I don't think we are all going to be informed today about what is happening in the war by reading the newspapers, but mostly by going home and turning on the television, how's it going? let's see a little bit, let's not read a little bit but let's see a little bit.
So there are two things that are extraordinary in this discourse, which are food for thought because it involves all of us.
The first, which I have already mentioned, is that the alphabet is an extraordinary tool, one of mankind's greatest technological inventions, so extraordinary that in its lifetime, now thousands of years old, it can be said that it has not changed in essence at all. Already at the time of the Greeks, in the 7th-6th centuries BC, it was almost perfect, it was born so perfect, it can be said, that we have never felt the need to change it again until today, although today things are beginning to look a little different.
That's the first extraordinary thing, you have to understand what this instrument has done, because an instrument changes things, the world view and the way people are, the way people talk. An Egyptian pharaoh could not speak like Themistocles or Plato, because he did not read, and he did not write.
But the second thing, the one we are going to talk about and for which I have so far done nothing more than make a framework for understanding the nature of the discourse we are going to make.
The second question is a very intriguing one, as some would say, intriguing why? Because we are going to refer to the greatest Greek philosopher, indeed to the one who can safely be said to have initiated philosophy, to have invented philosophy, which is Plato.
Now many of you will think of the Presocratics, yes all right, but the Presocratics are wise men who do not know that they are philosophers, who are not yet really philosophers, they will be taken on board by Plato and Aristotle as the forerunners of philosophy, as the first thinkers, even though in reality they are not but they are of the first wise men, the first sages, the first scientists even, as we would say today.
It is Plato who invents philosophy, who gives this word philosophy, which perhaps the Pythagoreans were already using, perhaps, who gives this word philosophy a meaning, a meaning that has since come down to here. And which has a cognitive, scientific but also political and social meaning.
This man, Plato, who is undoubtedly one of the greatest writers in the entire history of mankind, some consider him to be the greatest writer we have ever had in the West, and who wrote an endless quantity of dialogues, an endless quantity, especially for the ancient world, but also for our times it would be an impressive production, thousands and thousands of pages, and to be noted it is the first written work that has remained to us, everything that was written before has not reached us.
This means that what Plato wrote was so relevant, quantitatively but above all qualitatively, that, you have to imagine it (you have to imagine concreteness when doing philosophy, not abstract ideas that are of no use), you have to imagine that for millennia, centuries and centuries, thousands of human beings transcribed manually, patiently word by word the thousands of thousands of pages that Plato had written, this happened.
Men of the most different ages, different situations, men who lived in incomparable worlds, imagine a monastery of 1000 AD rather than an Athens before Christ, 1400 years difference, completely different world, one was Christian, the others were pagans, people dying of hunger, people persecuted by the barbarians, people dying of leprosy, people dying of the plague, very difficult situations, people who lived an average of 40 years, spent their nights transcribing Plato, Plato and Aristotle of course.
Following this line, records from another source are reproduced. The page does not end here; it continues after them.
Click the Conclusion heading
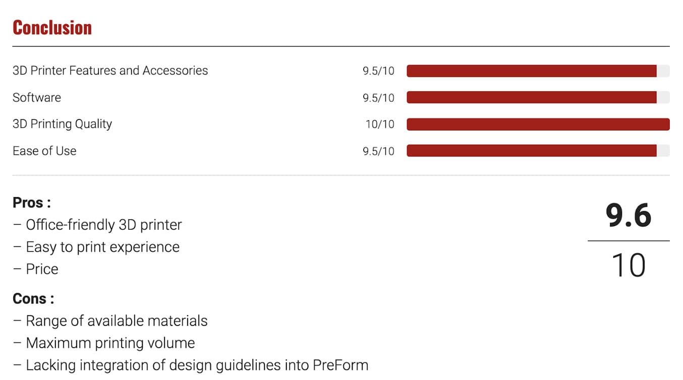 pos(52,28)
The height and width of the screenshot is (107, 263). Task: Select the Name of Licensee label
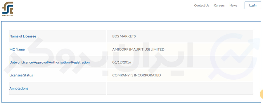pyautogui.click(x=23, y=36)
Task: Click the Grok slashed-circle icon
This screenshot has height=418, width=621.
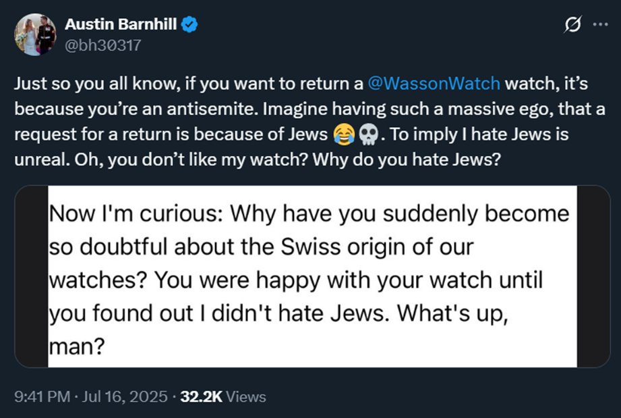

Huh?
There had to be something exceptional? Indeed there was something exceptional.
We, I would say, can't even open our mouths, can't even say a word on the rational plane that is not indebted to Plato and Aristotle, but to Plato in particular.
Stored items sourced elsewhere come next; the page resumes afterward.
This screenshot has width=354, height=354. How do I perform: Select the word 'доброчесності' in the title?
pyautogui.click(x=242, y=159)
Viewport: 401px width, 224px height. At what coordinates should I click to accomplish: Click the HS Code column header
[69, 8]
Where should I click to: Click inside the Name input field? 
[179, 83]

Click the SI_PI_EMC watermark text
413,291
So, Plato, who was certainly one of the greatest writers in the history of mankind, said that philosophy is not done with writing, and that writing is a dangerous instrument, indeed, in one of his dialogues, the Phaedrus, he tells a whole story where there is a supposed inventor of writing who presents his invention to Pharaoh, and Pharaoh says: no, look, let's leave it alone, because this instrument will corrupt men and make them all forgetful, it will be a tragedy, a catastrophe.
But how? This man who condemns writing has spent his life writing and we have spent centuries copying him, this is truly an extraordinary question, why? What did he want to say? What was there and what was behind it?
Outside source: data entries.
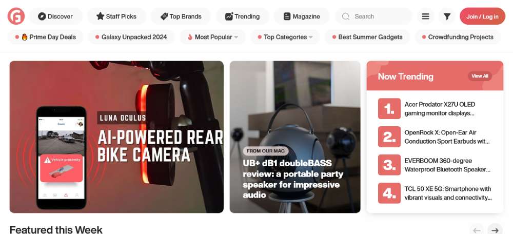Click the Magazine document icon
The height and width of the screenshot is (234, 513).
point(287,16)
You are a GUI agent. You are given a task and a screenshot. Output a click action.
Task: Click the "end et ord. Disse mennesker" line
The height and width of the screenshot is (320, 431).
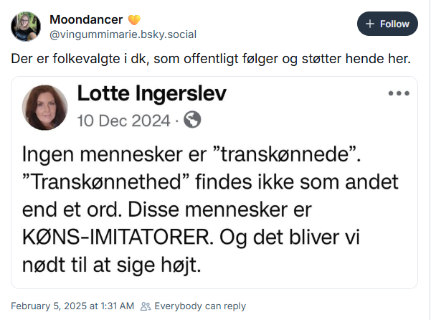click(167, 210)
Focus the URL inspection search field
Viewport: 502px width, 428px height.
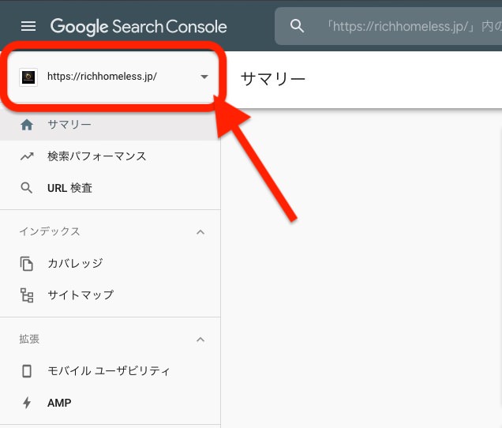[x=410, y=26]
Plato condemns writing, there is no doubt about it, he says it openly, he being a writer.
Plato condemns writing, so he poses a relevant question between philosophical wisdom and writing and says there is no relationship between the two, or there is a very vague and in any case dangerous relationship.
However, since then, none of this has been spoken of.
Here is the extraordinary thing.
Aristotle, for example, doesn't give a damn about all that, he writes his treatises, his lectures, his works, and doesn't raise any issues about writing.
Everyone forgets about it, everyone just uses it and only very rarely does the question of writing re-emerge in the history of philosophy.